> What is required:
Retype, exactly as they appear below, the lines between the line holding "You are a GUI" and the line holding "The width and height of the screenshot is (870, 431).", both ends included.

Stored items:
***

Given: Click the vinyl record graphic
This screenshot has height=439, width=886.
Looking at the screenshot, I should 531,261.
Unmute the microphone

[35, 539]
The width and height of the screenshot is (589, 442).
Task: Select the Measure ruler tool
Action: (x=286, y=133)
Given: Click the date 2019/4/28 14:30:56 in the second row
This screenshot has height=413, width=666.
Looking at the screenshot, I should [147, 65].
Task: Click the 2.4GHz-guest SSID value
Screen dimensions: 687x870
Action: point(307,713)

***

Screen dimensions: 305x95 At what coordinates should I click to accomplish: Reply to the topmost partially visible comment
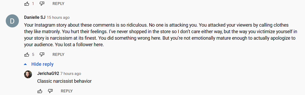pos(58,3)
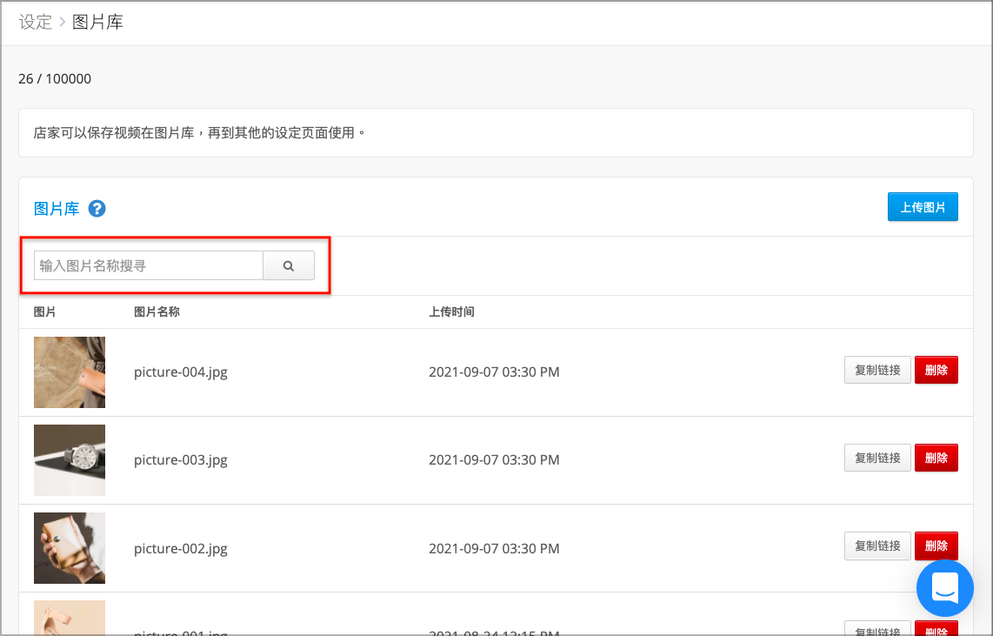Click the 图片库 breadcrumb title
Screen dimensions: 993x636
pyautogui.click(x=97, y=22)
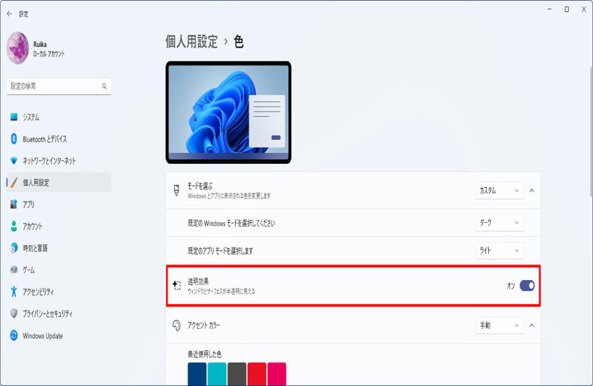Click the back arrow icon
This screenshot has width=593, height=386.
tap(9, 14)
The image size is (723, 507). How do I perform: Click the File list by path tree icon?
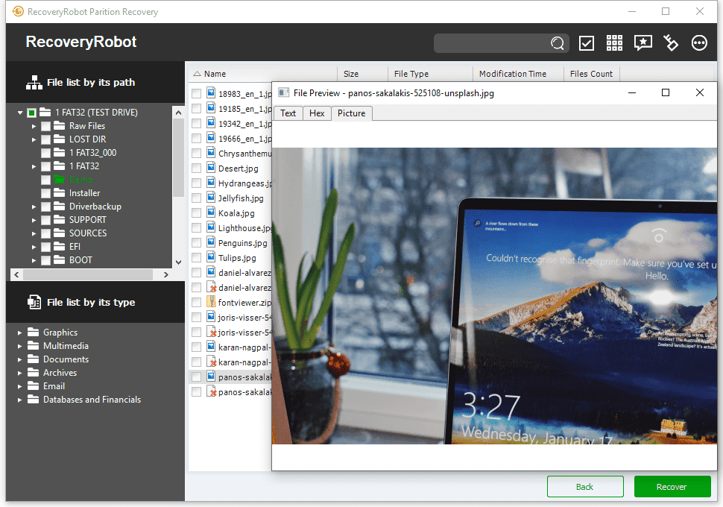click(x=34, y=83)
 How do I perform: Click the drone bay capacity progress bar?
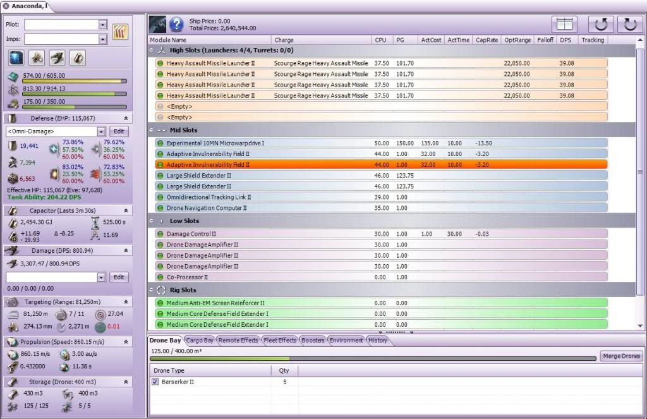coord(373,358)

***

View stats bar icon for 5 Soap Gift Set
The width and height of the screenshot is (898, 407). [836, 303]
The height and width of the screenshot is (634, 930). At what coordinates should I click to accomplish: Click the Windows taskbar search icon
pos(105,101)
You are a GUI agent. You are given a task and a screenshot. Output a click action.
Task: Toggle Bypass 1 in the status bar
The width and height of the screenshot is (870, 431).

***

> Response for this exercise:
You are a GUI agent. You are given a task and a screenshot. Output a click action.
Task: Toggle Bypass 1 in the status bar
The width and height of the screenshot is (870, 431).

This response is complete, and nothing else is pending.